- _Problem details_
Check every line of the records below for the string "Password" and copy the ones that have it.

+ + + +

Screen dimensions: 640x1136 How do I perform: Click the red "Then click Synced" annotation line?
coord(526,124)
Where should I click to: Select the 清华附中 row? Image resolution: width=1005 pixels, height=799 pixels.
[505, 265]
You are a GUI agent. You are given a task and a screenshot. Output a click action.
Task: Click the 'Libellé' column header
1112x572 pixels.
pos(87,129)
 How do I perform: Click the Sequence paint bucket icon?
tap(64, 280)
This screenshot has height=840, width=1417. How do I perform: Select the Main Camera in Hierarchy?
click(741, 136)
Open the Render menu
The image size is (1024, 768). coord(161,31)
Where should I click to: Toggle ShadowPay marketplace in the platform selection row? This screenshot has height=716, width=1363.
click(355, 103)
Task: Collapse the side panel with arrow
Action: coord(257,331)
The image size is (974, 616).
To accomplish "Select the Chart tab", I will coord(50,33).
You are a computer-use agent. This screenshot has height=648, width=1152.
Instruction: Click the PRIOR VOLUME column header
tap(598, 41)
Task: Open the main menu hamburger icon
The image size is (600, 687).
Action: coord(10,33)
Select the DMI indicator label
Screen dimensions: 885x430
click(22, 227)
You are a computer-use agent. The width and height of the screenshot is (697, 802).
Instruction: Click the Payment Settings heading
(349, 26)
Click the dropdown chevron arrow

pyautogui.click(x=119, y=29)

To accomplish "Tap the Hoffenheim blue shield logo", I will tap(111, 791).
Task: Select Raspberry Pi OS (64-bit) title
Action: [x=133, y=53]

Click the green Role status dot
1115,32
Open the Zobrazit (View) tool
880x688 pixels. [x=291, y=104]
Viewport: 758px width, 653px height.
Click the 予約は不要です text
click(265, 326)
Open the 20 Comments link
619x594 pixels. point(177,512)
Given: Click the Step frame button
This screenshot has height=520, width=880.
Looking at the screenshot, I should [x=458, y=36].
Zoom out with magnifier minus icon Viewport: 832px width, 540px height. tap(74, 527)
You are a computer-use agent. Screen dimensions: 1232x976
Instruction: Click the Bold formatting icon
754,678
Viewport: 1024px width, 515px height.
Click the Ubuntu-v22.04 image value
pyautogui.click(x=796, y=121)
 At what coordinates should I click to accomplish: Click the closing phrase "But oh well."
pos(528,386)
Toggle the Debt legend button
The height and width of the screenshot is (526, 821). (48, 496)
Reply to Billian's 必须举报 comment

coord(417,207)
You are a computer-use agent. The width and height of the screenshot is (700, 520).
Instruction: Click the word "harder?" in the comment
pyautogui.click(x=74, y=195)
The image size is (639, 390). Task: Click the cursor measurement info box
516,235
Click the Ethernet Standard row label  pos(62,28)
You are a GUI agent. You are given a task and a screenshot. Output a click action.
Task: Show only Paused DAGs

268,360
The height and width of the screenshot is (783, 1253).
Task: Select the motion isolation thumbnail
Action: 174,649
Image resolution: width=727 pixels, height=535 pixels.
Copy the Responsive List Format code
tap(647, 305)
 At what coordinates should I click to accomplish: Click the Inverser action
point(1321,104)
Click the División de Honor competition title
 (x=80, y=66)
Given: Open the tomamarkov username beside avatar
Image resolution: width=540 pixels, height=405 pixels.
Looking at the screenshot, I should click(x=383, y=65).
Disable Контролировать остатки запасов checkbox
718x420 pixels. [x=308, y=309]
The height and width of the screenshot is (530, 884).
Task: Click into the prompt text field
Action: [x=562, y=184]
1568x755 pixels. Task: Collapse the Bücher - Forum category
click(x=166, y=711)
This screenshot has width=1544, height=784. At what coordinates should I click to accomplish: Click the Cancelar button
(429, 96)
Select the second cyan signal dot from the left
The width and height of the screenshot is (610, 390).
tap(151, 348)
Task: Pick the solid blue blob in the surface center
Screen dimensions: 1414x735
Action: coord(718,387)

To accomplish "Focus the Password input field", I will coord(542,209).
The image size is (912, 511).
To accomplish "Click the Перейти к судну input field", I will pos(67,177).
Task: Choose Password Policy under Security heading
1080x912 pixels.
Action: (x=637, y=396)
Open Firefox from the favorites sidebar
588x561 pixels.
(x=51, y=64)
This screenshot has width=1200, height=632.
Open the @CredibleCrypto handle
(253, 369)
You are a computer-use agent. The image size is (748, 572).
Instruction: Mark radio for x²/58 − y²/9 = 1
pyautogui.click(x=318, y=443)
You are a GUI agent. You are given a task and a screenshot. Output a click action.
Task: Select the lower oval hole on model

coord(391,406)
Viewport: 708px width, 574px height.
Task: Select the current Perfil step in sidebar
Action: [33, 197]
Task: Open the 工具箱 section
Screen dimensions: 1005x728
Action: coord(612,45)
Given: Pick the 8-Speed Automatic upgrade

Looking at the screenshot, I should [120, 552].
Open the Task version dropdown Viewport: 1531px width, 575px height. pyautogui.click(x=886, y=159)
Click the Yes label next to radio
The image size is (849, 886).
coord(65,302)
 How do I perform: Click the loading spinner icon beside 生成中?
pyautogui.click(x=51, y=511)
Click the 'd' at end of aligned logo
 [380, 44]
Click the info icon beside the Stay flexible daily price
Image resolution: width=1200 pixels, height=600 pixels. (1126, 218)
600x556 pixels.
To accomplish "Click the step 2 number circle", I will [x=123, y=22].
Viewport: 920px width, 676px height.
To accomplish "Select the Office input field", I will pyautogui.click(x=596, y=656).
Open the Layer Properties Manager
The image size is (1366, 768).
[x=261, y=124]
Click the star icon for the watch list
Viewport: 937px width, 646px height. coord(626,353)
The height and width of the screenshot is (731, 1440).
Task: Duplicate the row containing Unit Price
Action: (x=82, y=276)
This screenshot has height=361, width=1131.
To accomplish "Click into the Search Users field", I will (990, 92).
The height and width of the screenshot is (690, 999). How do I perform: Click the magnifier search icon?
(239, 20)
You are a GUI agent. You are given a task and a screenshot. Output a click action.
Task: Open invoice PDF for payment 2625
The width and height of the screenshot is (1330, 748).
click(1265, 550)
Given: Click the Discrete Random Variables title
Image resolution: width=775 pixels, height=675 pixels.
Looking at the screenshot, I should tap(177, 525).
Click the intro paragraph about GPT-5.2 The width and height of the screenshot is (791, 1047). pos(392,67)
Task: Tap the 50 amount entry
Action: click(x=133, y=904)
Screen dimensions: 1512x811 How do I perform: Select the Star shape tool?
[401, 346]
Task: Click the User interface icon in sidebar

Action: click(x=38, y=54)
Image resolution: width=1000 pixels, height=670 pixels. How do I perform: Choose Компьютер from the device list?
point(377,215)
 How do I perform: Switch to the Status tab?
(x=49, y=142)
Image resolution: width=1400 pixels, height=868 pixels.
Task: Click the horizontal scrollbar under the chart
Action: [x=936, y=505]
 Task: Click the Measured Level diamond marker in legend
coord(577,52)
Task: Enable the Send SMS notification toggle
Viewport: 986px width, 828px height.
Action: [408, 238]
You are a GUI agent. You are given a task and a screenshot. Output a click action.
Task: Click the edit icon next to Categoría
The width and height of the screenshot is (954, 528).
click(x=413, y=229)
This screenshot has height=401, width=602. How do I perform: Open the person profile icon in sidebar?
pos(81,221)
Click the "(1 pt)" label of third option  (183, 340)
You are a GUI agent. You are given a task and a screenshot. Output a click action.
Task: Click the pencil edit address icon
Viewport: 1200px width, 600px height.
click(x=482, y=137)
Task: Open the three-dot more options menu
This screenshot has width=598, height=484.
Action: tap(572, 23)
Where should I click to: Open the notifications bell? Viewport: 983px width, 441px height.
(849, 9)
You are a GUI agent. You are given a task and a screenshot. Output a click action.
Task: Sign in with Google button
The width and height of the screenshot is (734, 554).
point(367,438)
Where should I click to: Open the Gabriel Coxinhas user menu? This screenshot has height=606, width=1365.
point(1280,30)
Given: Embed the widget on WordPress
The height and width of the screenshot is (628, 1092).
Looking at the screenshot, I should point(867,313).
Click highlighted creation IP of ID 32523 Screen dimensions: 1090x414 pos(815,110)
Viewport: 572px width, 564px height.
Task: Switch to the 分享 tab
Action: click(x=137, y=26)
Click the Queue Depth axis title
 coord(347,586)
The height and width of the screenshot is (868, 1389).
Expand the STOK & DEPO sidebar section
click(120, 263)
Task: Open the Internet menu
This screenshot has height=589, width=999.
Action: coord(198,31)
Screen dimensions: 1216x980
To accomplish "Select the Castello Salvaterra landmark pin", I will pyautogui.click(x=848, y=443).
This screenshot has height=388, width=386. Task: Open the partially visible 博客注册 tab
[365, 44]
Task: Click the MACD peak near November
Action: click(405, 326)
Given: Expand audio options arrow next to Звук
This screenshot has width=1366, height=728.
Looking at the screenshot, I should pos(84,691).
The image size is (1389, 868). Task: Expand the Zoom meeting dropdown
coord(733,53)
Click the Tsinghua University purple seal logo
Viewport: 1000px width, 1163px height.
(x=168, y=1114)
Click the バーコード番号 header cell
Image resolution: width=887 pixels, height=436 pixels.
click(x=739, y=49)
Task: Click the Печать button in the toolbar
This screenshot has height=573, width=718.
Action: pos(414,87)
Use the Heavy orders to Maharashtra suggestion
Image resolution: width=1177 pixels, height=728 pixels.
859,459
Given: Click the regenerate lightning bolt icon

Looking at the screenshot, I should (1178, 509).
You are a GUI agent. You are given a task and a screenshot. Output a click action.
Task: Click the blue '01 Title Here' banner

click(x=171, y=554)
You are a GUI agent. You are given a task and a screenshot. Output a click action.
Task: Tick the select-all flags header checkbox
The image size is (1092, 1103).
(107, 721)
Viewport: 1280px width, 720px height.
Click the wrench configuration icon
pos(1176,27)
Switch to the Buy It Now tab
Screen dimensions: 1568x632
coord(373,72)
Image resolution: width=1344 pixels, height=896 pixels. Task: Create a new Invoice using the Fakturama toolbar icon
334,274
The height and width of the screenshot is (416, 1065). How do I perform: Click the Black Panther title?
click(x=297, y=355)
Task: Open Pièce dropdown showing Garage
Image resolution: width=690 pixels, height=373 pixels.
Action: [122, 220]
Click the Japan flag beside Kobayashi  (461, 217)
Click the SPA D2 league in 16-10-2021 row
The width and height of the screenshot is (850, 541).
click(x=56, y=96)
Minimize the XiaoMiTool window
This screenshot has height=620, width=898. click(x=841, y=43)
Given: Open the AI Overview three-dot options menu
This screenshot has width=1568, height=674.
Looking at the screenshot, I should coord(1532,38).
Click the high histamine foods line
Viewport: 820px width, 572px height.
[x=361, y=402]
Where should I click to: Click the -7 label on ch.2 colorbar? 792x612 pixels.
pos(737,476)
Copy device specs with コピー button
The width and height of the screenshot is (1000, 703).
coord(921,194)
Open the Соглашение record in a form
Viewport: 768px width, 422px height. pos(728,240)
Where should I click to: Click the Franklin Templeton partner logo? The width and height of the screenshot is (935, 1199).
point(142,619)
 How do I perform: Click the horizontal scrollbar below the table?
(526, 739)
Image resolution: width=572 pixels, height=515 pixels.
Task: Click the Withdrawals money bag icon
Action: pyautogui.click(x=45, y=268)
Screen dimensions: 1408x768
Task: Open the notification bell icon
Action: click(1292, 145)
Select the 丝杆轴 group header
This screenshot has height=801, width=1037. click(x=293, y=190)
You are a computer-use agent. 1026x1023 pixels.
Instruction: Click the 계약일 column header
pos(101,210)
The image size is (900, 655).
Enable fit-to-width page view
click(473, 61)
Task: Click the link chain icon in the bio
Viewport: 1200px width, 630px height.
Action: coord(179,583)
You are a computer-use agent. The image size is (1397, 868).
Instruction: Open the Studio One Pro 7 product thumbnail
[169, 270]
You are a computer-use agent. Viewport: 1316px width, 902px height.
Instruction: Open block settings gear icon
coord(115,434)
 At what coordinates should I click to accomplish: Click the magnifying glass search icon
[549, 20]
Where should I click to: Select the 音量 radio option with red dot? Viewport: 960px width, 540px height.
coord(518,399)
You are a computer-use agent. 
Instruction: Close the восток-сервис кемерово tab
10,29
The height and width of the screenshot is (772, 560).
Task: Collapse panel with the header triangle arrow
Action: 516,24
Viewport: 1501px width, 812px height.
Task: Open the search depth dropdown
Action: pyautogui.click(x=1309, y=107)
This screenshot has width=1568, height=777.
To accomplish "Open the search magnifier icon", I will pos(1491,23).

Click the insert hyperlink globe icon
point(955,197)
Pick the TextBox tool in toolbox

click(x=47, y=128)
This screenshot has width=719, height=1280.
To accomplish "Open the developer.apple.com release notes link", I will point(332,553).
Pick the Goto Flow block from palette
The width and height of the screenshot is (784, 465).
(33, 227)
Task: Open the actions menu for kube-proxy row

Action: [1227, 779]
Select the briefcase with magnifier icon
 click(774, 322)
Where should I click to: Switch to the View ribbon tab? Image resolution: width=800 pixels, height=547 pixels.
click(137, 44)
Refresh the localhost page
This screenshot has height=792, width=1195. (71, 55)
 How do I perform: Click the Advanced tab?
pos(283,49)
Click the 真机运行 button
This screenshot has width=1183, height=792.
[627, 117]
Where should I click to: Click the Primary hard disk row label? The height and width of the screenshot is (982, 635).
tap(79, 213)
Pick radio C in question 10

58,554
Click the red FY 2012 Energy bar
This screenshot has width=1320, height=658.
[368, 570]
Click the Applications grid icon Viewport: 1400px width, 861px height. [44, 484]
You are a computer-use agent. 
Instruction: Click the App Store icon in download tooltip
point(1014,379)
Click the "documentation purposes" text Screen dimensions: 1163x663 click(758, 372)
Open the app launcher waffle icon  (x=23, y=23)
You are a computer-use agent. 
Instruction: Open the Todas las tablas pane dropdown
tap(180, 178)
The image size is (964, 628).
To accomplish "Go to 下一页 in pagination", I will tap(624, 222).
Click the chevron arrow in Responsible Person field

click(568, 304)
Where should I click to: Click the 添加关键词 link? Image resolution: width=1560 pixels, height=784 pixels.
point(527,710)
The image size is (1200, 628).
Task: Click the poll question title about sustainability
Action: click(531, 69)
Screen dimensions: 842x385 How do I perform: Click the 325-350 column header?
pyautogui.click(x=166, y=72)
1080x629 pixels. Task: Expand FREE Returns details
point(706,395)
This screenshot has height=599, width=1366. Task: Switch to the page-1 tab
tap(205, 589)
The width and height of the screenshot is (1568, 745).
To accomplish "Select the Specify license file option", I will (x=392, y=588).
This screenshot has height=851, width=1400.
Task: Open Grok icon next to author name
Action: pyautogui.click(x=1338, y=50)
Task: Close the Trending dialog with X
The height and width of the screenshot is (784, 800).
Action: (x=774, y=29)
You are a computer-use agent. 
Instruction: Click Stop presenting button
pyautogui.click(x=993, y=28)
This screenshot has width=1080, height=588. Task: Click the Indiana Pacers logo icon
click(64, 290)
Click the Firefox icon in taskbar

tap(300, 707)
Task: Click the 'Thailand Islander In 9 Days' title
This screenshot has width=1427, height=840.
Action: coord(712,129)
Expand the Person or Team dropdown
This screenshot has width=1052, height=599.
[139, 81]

+ + + +

- _Response to the exercise_
To accomplish "Focus the Password input field", I will coord(542,209).
Task: Choose Password Policy under Security heading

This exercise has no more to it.